(Dataset entries)

··········

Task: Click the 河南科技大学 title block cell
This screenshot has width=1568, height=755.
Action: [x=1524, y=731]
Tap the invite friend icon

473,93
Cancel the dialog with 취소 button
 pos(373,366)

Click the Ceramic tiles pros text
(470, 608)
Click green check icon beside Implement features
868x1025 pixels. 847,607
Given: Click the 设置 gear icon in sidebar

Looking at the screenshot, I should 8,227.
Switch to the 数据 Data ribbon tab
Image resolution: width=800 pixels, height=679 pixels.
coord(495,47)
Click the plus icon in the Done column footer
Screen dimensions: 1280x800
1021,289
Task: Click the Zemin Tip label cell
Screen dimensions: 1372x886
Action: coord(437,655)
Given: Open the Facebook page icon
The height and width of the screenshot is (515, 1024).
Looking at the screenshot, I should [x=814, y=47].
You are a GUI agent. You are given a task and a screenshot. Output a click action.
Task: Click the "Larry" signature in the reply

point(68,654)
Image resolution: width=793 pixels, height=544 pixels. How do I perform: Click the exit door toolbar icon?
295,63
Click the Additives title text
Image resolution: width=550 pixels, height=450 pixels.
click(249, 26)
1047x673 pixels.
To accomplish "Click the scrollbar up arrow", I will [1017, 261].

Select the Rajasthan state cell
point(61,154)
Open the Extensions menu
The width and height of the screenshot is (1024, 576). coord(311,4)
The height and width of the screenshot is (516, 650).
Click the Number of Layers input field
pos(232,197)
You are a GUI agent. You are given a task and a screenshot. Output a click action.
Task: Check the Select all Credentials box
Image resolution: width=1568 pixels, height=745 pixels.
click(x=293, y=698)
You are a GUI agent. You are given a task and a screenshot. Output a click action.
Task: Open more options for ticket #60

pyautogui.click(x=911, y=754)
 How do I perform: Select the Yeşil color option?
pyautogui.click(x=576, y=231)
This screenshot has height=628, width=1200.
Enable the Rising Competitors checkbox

··········

The response must consist of the lines above, from the first one through the line containing "Given: Open the Facebook page icon", reproduced exactly.

§ **RESULT**:
Task: Click the 河南科技大学 title block cell
This screenshot has width=1568, height=755.
Action: [x=1524, y=731]
Tap the invite friend icon

473,93
Cancel the dialog with 취소 button
 pos(373,366)

Click the Ceramic tiles pros text
(470, 608)
Click green check icon beside Implement features
868x1025 pixels. 847,607
Given: Click the 设置 gear icon in sidebar

Looking at the screenshot, I should 8,227.
Switch to the 数据 Data ribbon tab
Image resolution: width=800 pixels, height=679 pixels.
coord(495,47)
Click the plus icon in the Done column footer
Screen dimensions: 1280x800
1021,289
Task: Click the Zemin Tip label cell
Screen dimensions: 1372x886
Action: coord(437,655)
Given: Open the Facebook page icon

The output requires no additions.